Huge dinner spectacular

Weekend part 2: dinner.

John made nearly 100% of the dinner. I just sat around and talked and ate tasty niblets. If I asked to help, I got to do something like "open the wine". It was pretty great.

The whole concept of this particular dinner came from John sitting around looking up videos on YouTube. We certainly have good productive Sundays. HA ha! Sunday is not for productivity! Screw that! So he came across a video of Julia Child making chocolate mousse cake and Steak Diane with actual beef stock. Suddenly we also had to make Steak Diane and beef stock, although we felt no compunction or longing toward the chocolate mousse cake.

This just tells you our palate toward cake. I will eat sweet things if they are lying around, but only if there's nothing else to eat. John eats almost no sweets ever. So even if we make a cake for birthday week, we'll each have one piece, and then the rest of the cake will sit around and congeal until we throw it out. In conclusion, no cake at our house.

So we went up the street and bought onions and shallots and garlic and bordeaux and champagne and madeira and steak and stew beef and giant horrifying beef bones and potatoes and peas. We also decided it was time we had two chef's knives, so each of us could develop our own hand on our own knife. So we got one of those as well. It is shiny and light and going to be John's.


The first object was stock. John brought a huge pot of water to a boil and added chopped onion and garlic and carrot and celery. Then came the stew beef (fine) and the big terrifying beef bones (entirely gross but full of sustenance anyway). John spent a long time skimming gack off the top of the pot with a ladle while we split a Guinness and hung out talking about how awesome this was going to be and look at that, the knife is so well balanced I can balance it on my finger!! ! Skimming broth is not as hard as it looks; you just barely submerge the rim of the ladle, so the sudden change in surface tension sucks the top layer of broth and bone gack in. You just have to do it eight hundred times, as more and more gack rises.
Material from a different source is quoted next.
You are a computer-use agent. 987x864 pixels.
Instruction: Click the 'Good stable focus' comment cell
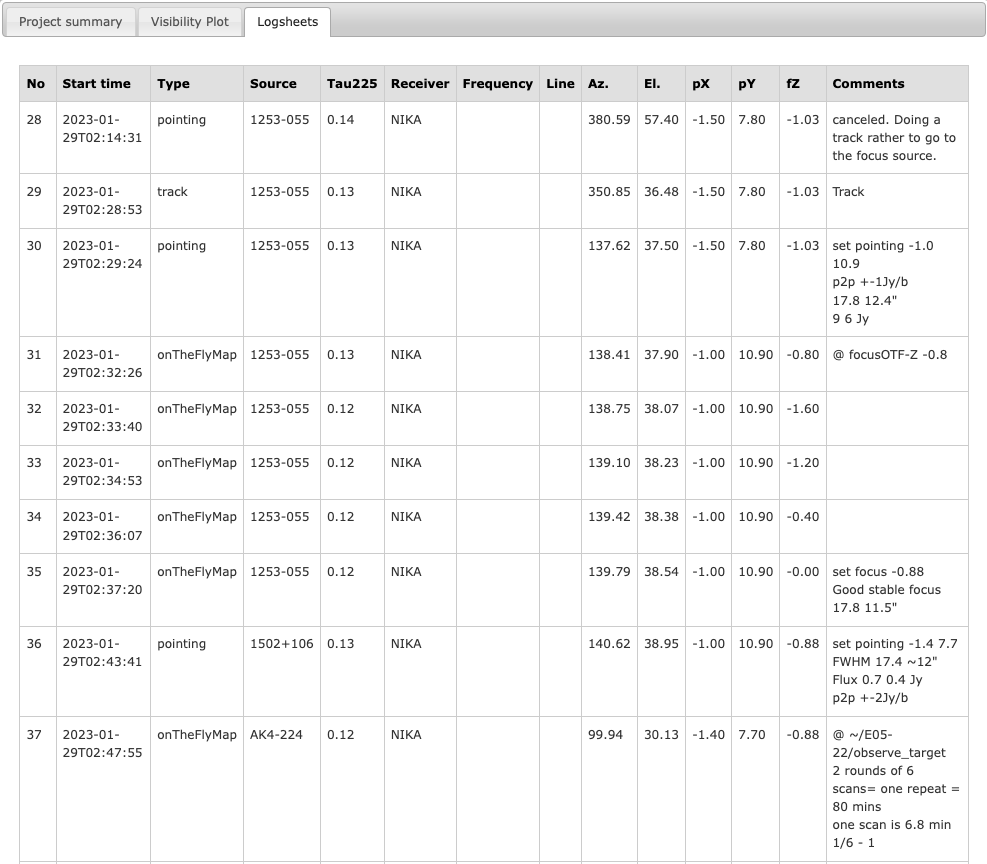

Finally, when things looked relatively clear, we left it to simmer and instead had some extremely late afternoon mimosas with ridiculous tangerine juice and actual segments for garnish.

Easy mimosas

cold champagne
orange/approximate orange juice
bits for garnish if they happen to be lying around

Fill a champagne bowl with half champagne and half juice. Garnish with orangey bits. Drink. Fill your glass again. Repeat until bottle of champagne is gone.

I think we let the stock go for about two hours. Then we got hungry and went downstairs. John made us a tiny snack for interim: peas and shallots. It took two seconds and was awesome.

Peas and shallots

frozen peas
a shallot
butter or olive oil
pepper

Warm butter or oil in a small frying pan. Slice the shallot finely and tip it into the butter. Saute for a few minutes to soften, then add peas. I think he just left them frozen. Saute on medium until the peas are tender and any melt has evaporated off. Sprinkle with pepper and eat. Yay!

Then we got down to business. John's business included the Steak Diane; my business included sampling the madeira we'd gotten for said Steak Diane. Madeira turns out to be pretty good, as long as you buy a decent one. Ours was a rainwater Madeira, made in Portugal, or maybe the Canary Islands. You can apparently use port instead of madeira in the steak, and it's obvious why: good madeira and good tawny port share the same dark, sweet, raisiny musk tones. They are also the same color.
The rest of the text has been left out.